Suddenly the radio crackled to life. “Hey Mike, look at the sky,” came Chris on our company frequency. Across the horizon danced a wild array of blue-green flashes. “What’s that?” I asked. Passing from one air traffic control sector in the sky to another, the controller at Oakland Center handed Chris off to the next controller at Los Angeles Center while I wondered about the unusual flashes in the sky. Moments later Chris called back. “They’ve had a major earthquake in L.A.”

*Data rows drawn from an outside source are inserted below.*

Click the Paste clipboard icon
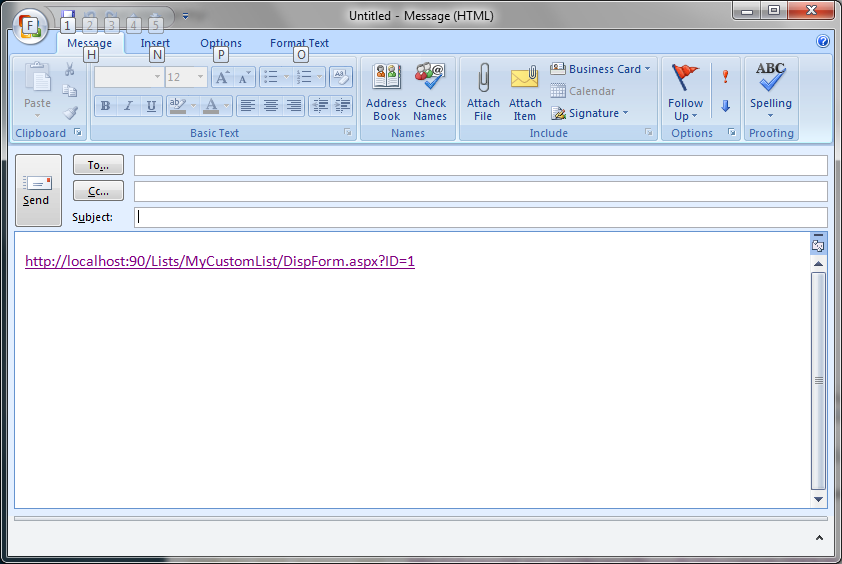The width and height of the screenshot is (842, 564). [37, 80]
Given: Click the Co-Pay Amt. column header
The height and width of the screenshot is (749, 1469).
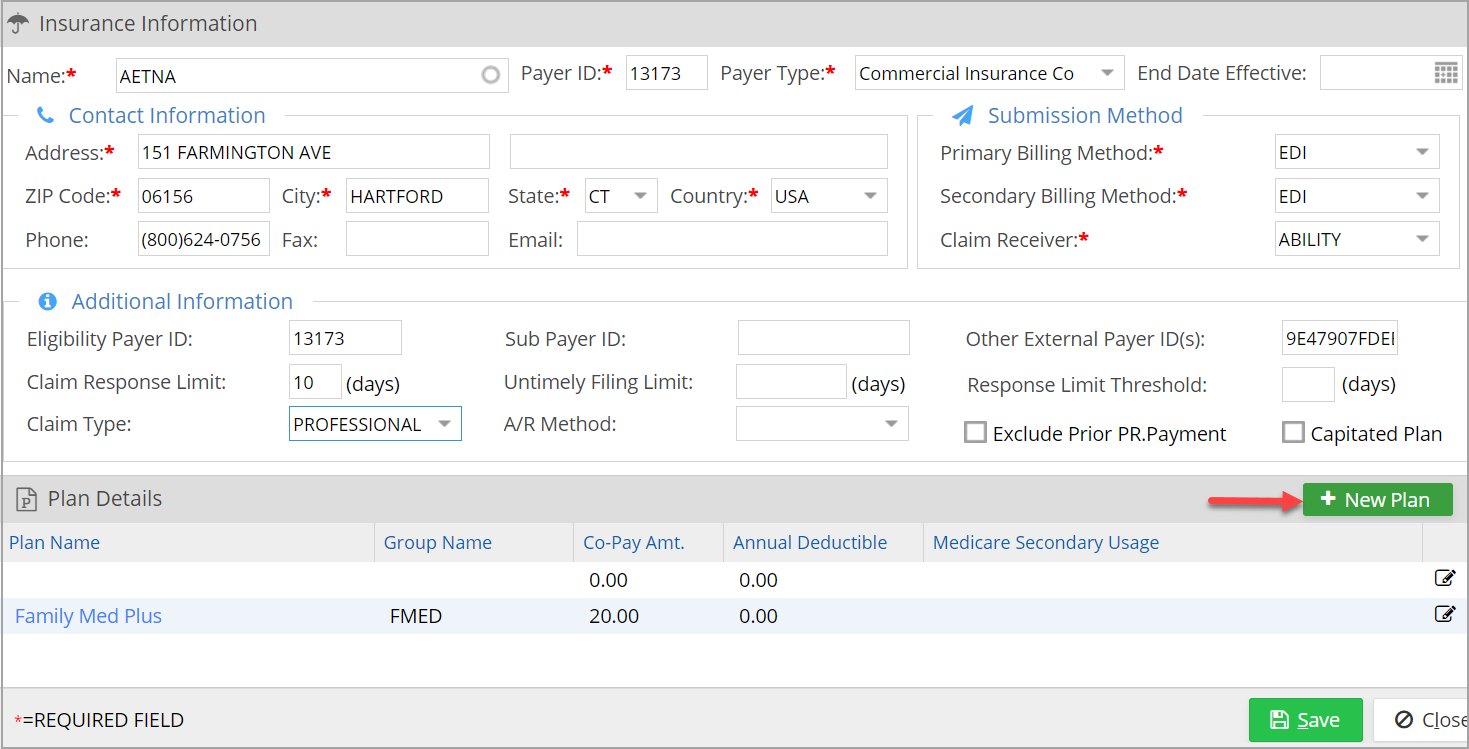Looking at the screenshot, I should pyautogui.click(x=634, y=542).
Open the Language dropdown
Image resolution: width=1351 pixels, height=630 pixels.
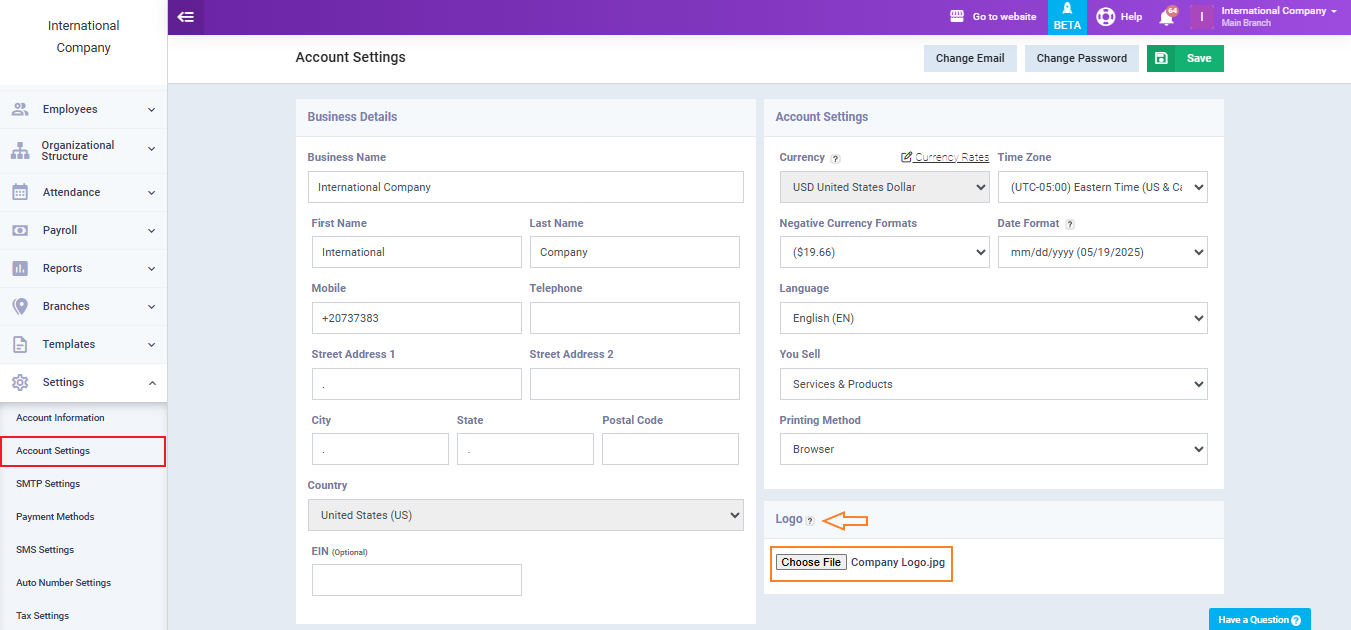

Los Angeles Center is in the high desert near Palmdale, California, a hundred miles from downtown Los Angeles. The flashes were electrical transformers blowing up. “The land-lines into L. A. are out. No one down there knows what is going on, except that it’s a really big one,” Chris says as he flies on ahead and keeps me informed. “Burbank has back-up power for runway lights.”
I continue on over the mountains. In the hills ahead near Six Flags Magic Mountain, just north of the San Fernando Valley, I would expect to see a carpet of lights. Now there is only darkness punctuated by glimpses of fire. I could no longer rely on city lights to define my route over mountainous terrain. As I approach, the outline of runway lights appears to float into view – emergency power, lighting a single runway. I continue, and Burbank Approach clears me to land, but cautions the tower had been evacuated so I was on my own once I landed. Several small fires came into view and lined San Fernando road as I descended. The landing itself was uneventful. With no taxiway lights available, I inch my way along the taxiway to the ramp, my thoughts now turning to my family and friends. Turns out, they were all fine.
That morning, January 17, 1994, I waited at the airport until it was light enough to see and avoid the widespread damage the Northridge Quake had caused.